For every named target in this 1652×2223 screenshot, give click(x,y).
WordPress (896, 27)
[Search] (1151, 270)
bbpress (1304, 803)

---

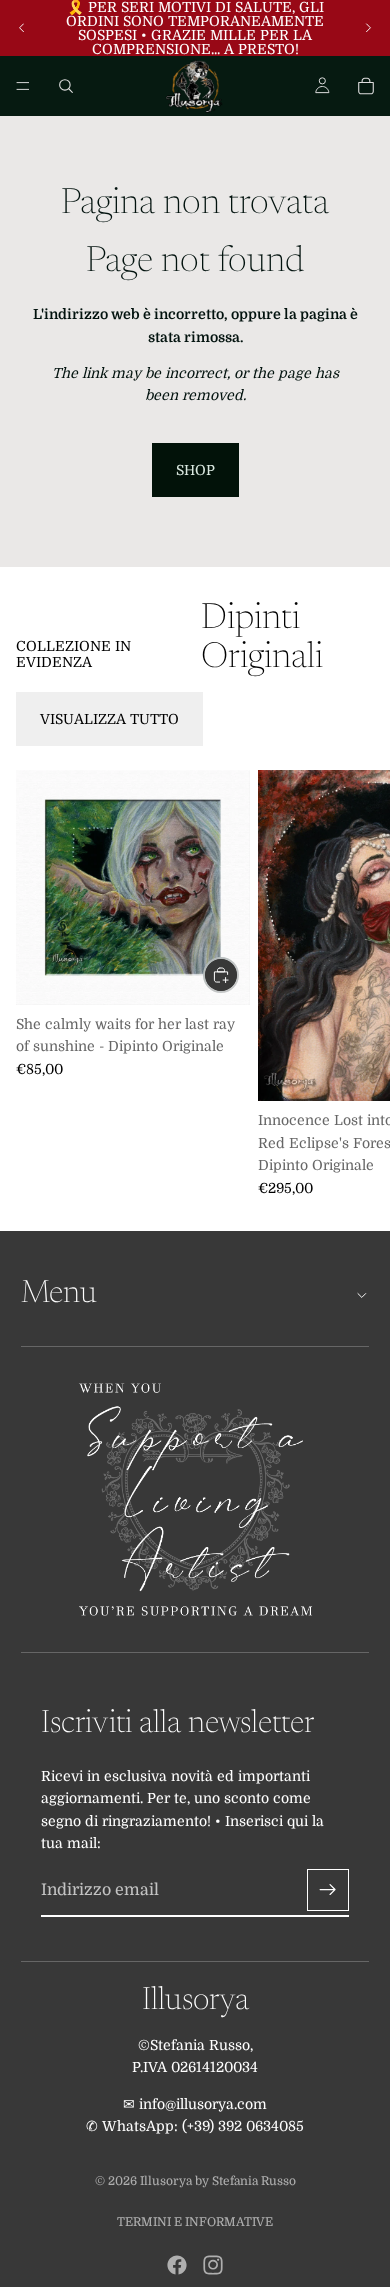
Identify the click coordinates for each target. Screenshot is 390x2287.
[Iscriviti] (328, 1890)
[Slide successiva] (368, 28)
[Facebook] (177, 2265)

---

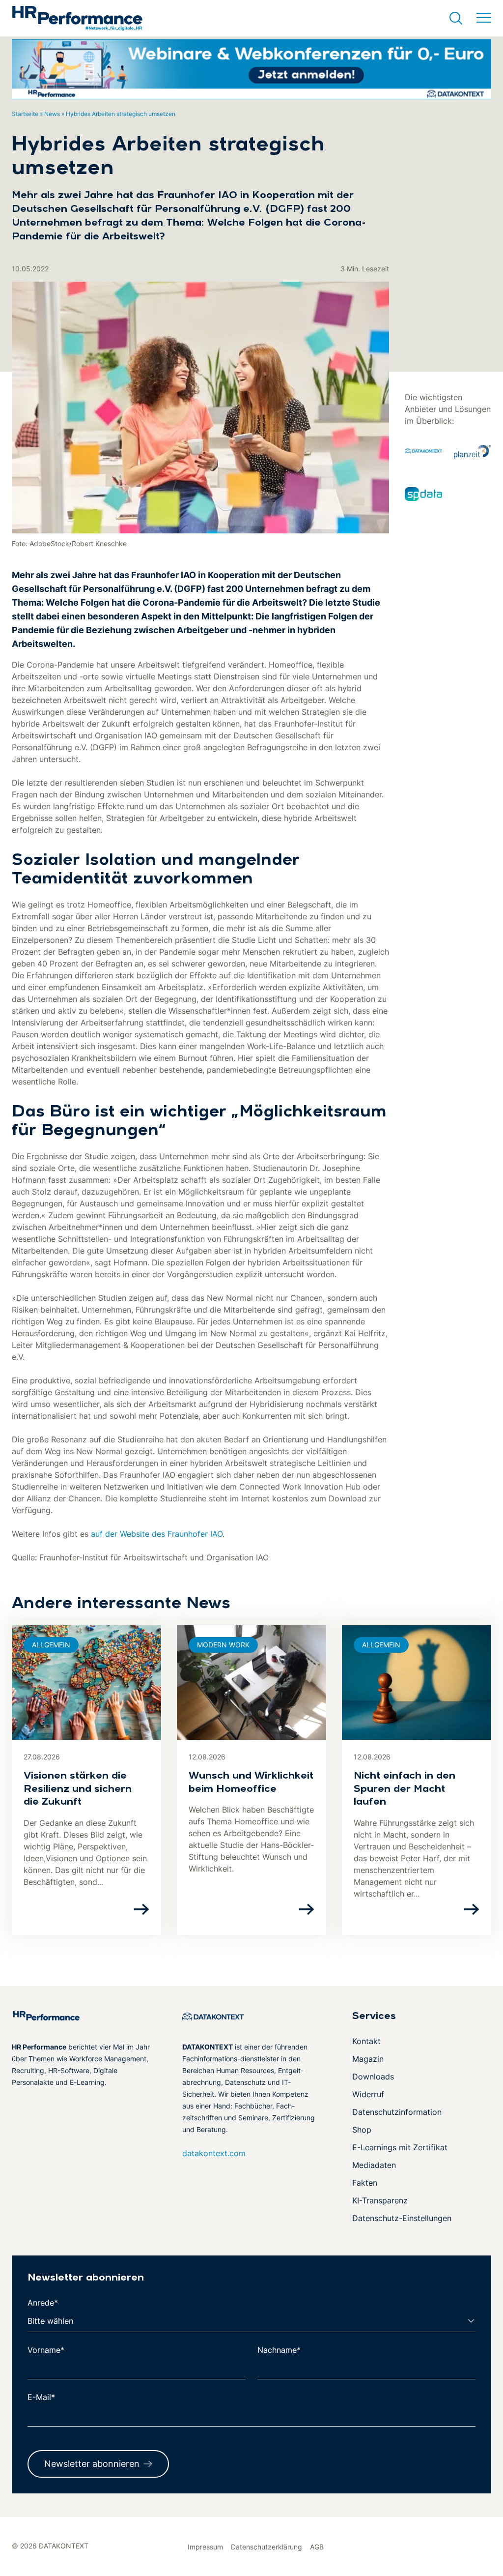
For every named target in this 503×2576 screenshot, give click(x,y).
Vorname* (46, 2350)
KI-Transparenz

■ What you are asked to do ■
From the data above, output exactly the lines between the one containing "For every named target in this 1652×2223" and the one containing "bbpress (1304, 803)", counting both of them.

■ Expected answer ■
For every named target in this 1652×2223 screenshot, give click(x,y).
WordPress (896, 27)
[Search] (1151, 270)
bbpress (1304, 803)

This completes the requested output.